1 października w godzinach wieczornych w Stanisławowie Pierwszym doszło do groźnego wypadku z udziałem oficera Biura Ochrony Rządu.
O zdarzeniu w Stanisławowie Pierwszym poinformowali nas czytelnicy Gazety Powiatowej. Według ich relacji w zdarzeniu brał udział oficer BOR. Postanowiliśmy zweryfikować te informacje. Chcieliśmy ustalić czy do wypadku doszło w trakcie pełnienia przez niego obowiązków służbowych. Zapytaliśmy o dokładny przebieg wypadku, czy któryś z uczestników (który) był oficerem BOR? Czy w momencie zdarzenia pełnił obowiązku służbowe? Kto został poszkodowany (z których samochodów)? Ile osób podróżowało pojazdami?
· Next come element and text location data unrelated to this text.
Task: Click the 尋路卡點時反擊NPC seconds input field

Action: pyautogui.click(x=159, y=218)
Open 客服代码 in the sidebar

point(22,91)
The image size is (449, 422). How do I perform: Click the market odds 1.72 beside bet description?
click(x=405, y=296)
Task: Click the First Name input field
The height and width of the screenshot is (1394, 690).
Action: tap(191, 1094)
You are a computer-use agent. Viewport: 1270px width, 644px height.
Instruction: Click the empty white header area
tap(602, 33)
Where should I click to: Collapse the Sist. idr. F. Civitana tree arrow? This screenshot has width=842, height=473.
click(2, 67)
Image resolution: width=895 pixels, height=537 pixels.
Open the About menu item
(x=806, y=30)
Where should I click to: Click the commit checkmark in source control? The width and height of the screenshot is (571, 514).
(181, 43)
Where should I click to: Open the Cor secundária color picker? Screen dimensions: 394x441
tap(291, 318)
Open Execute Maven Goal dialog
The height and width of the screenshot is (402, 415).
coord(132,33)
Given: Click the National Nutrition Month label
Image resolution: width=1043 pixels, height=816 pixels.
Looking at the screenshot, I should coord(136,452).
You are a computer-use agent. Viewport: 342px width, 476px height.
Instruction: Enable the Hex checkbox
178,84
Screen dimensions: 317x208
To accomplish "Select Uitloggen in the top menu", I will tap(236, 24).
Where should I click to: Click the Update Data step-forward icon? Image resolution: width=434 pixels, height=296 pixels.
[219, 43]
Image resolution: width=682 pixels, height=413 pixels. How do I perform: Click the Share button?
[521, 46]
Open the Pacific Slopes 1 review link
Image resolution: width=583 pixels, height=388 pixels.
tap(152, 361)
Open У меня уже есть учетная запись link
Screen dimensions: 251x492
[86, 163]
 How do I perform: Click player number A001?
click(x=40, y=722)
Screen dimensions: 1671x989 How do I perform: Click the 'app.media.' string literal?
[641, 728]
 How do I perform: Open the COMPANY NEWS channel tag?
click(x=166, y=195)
Jak informuje oficer prasowy Komendy Powiatowej Policji w Legionowie podkom. Emilia Kuligowska, ze wstępnych ustaleń policji wynika, że 1.10 br. ok. godz. 21.00 w Stanisławowie Pierwszym na ul. Jana Kazimierza kierujący toyotą mężczyzna (37 lat, oficer BOR, nie wykonujący czynności służbowych, prywatnym samochodem) wykonując manewr zawracania nie ustąpił pierwszeństwa pojazdowi marki fiat kierowanemu przez 21-letniego mężczyznę. – W wyniku zderzenia do szpitala z ogólnymi potłuczeniami trafili obydwaj kierujący oraz 36-letni pasażer toyoty. Policjanci z Komisariatu Policji w Nieporęcie pod nadzorem miejscowej prokuratury ustalają dokładne okoliczności i przyczyny wypadku – informuje Emilia Kuligowska.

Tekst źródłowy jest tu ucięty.